Persistence & durability

Backend Storage Durability
HNSW Nitrite NitriteMap (fjall) per-write: each mutation persists as one atomic batch
DiskANN memory-mapped flat file + checksummed sidecar next to the DB checkpointed: on close, and automatically every ~8k mutations

Both backends treat the index as derived data and fail safe, never silently wrong:

  • HNSW batches every touched record + header into a single atomic put_all; loading sanitizes the graph (dangling links pruned, bad records dropped), and an unreadable header wipes the index and rebuilds it automatically from the collection on open.
  • DiskANN marks its data file dirty on the first mutation after a checkpoint and clears the flag only after the checksummed sidecar has been atomically replaced (tmp + rename) under a matching generation. On open, a dirty flag, checksum mismatch, or generation skew is detected, the files are wiped, and the index is rebuilt automatically from the collection. A crash therefore costs a bounded re-index, silent corruption never.

Note that Nitrite writes documents and index entries as separate store operations; a crash exactly between them can leave one document unindexed. collection.rebuild_index(...) heals this; the automatic rebuild above covers all index-side damage.

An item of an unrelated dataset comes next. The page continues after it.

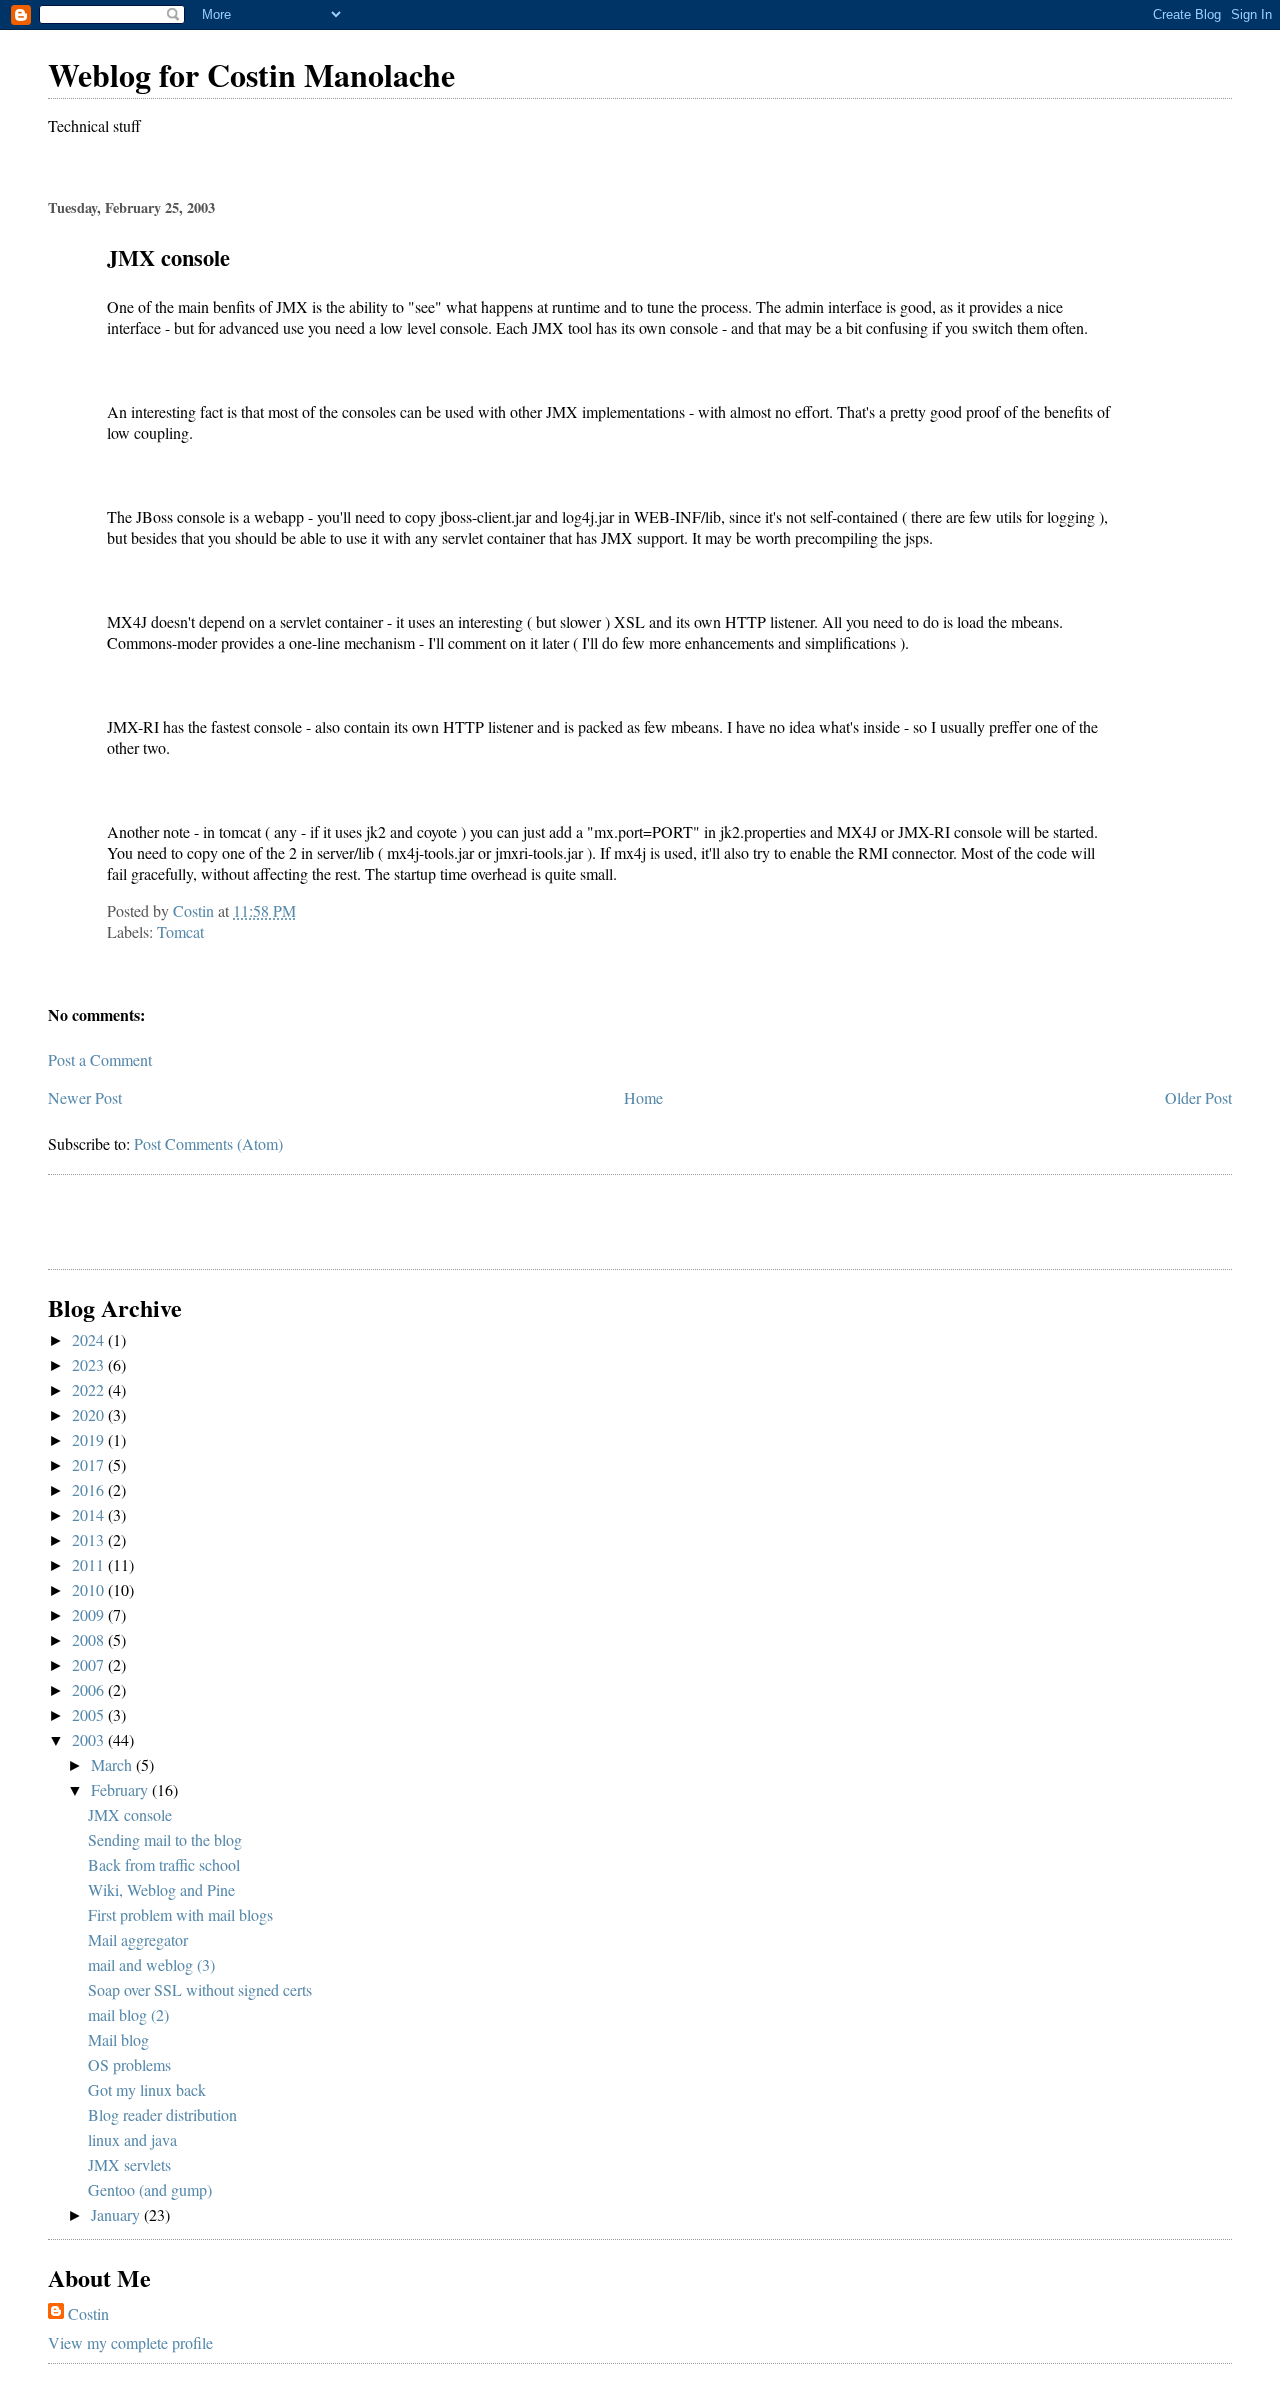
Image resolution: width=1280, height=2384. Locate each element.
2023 (90, 1364)
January (117, 2214)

cache_bytes is advisory for DiskANN: because the store is memory-mapped, the OS page cache bounds resident memory and reclaims cold pages under pressure (the index can't OOM from its vector data). The knob is reserved for future madvise hinting.

Security & privacy

  • Vectors are stored in plaintext by both backends. Embeddings are generally invertible back to their source content — treat them with the same sensitivity as the documents themselves.
  • DiskANN files live next to the database (named after a sanitized + hashed form of the collection/field, so hostile names cannot escape the directory) and are not covered by any encryption or at-rest features a storage adapter might provide.
  • The DiskANN backend refuses in-memory databases rather than writing embeddings into a shared temp directory.
  • The sidecar is checksummed and structurally validated on load; corrupt or tampered files are wiped and rebuilt, not trusted.

Performance

Tuning that closes most of the gap to hand-optimized ANN libraries:

  • Portable SIMD distance kernels via wide (f32x8) — pure Rust, no C dependency, cross-compiles cleanly to ARM NEON for mobile (unlike simsimd).
  • rustc-hash (FxHash) on the query hot path — SipHash is ~5–10× slower for the internal integer lookups done thousands of times per query.
  • Allocation-free vector decode into reused buffers on the hot loop.
  • Lock-free per-query read view (DiskANN): one read lock per query instead of per node, so concurrent queries scale instead of contending on the lock's cache line.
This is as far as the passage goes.